Многие вопросы в сумятице мыслей и чувств увозил шестнадцатилетний Костя из Саратова…

НИДЕФАК

У директора Козловского коммерческого училища Александра Ивановича Анкирского были могучая фигура и пружинистая походка, сильное, слегка одутловатое лицо с густой, распушенной надвое бородой и маленькими глазками. Когда он, облаченный в вицмундир, направлялся через аудиторию к черному учительскому столу, у новичка поначалу возникала даже мысль о лордах английского адмиралтейства.

Но было в его облике и что-то нарочитое.

— Я вам ставлю две! — говорил он, лишь скользнув взглядом по классной доске, на которой Костя Федин после долгой натуги мелом изобразил решение алгебраической задачки.

«Две» — в его лексиконе означало двойку.

— Ступайте! Надеюсь, что следующая наша встреча будет э-э… более вдохновляющей! — напутствовал он понуро плетущегося на свое место ученика.

В правила заданного им легкого шутовства взаимных отношений на уроках входило и то, что Александр Иванович держался с преувеличенной вежливостью.

Помимо директорствования, Анкирский вел математику и некоторые разделы физики.

::::

#### Задание a
Соберите из записей ниже все строки, где есть слово «Given».

Записи данных:

::::

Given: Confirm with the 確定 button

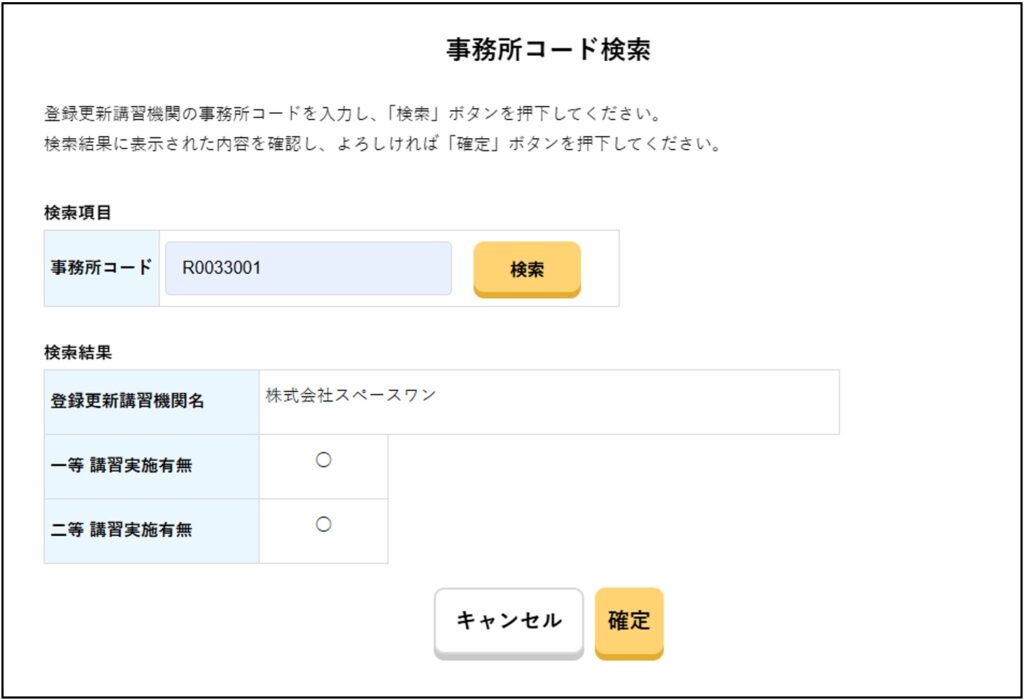Looking at the screenshot, I should (x=629, y=621).
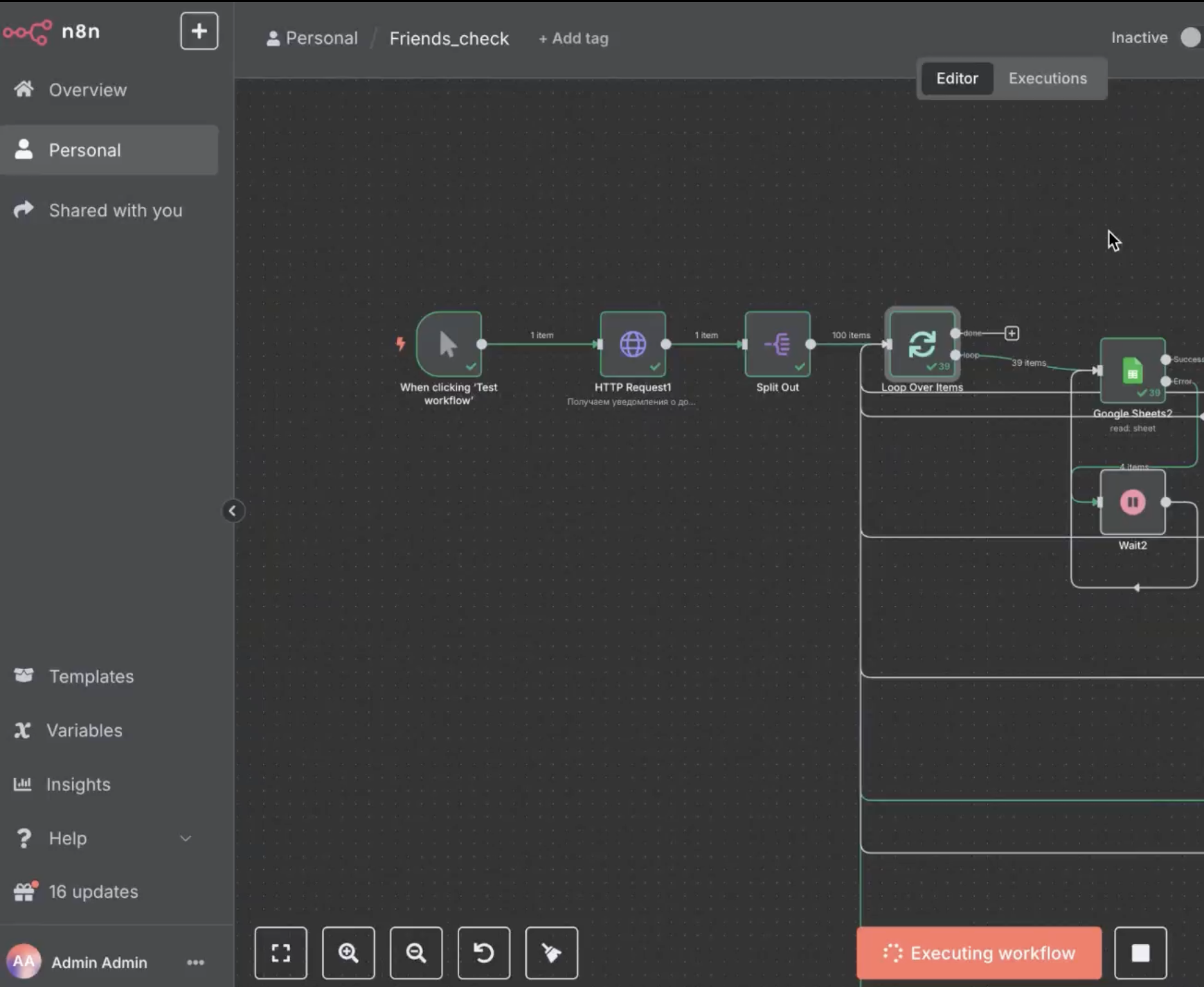Zoom in on the workflow canvas
1204x987 pixels.
pyautogui.click(x=348, y=953)
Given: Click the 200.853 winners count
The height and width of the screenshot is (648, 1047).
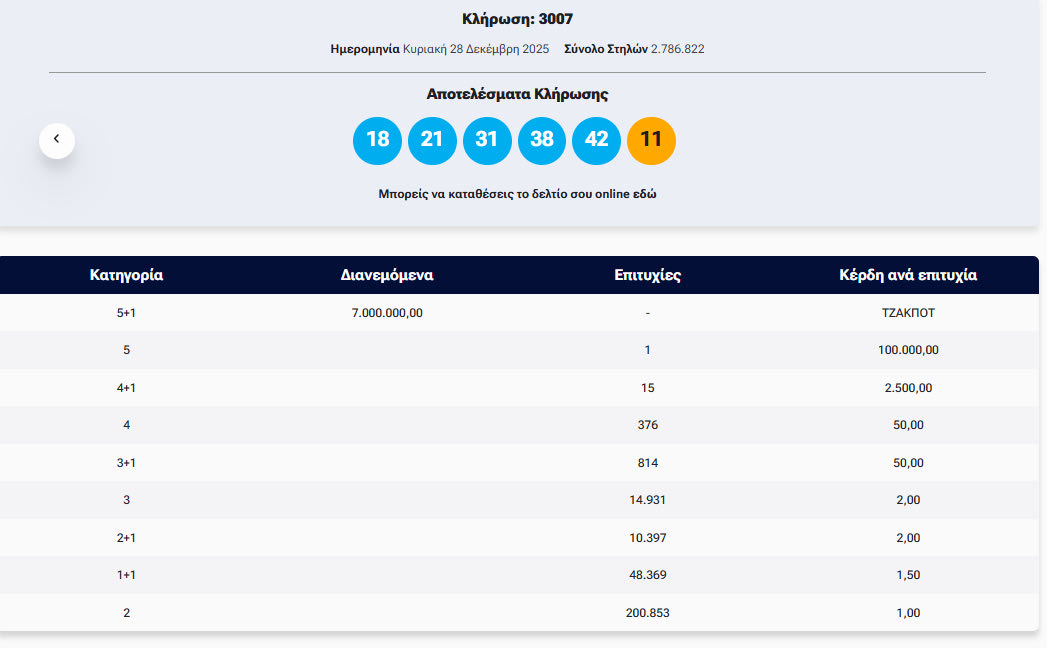Looking at the screenshot, I should click(x=647, y=613).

::::

#### Задание b
Перепечатайте из отрывка про директора училища часть от слов «Но было в его» до слов «свое место ученика.» включительно.

#### Правильный ответ a
Given: Confirm with the 確定 button
Given: Click the 200.853 winners count

#### Правильный ответ b
Но было в его облике и что-то нарочитое.

— Я вам ставлю две! — говорил он, лишь скользнув взглядом по классной доске, на которой Костя Федин после долгой натуги мелом изобразил решение алгебраической задачки.

«Две» — в его лексиконе означало двойку.

— Ступайте! Надеюсь, что следующая наша встреча будет э-э… более вдохновляющей! — напутствовал он понуро плетущегося на свое место ученика.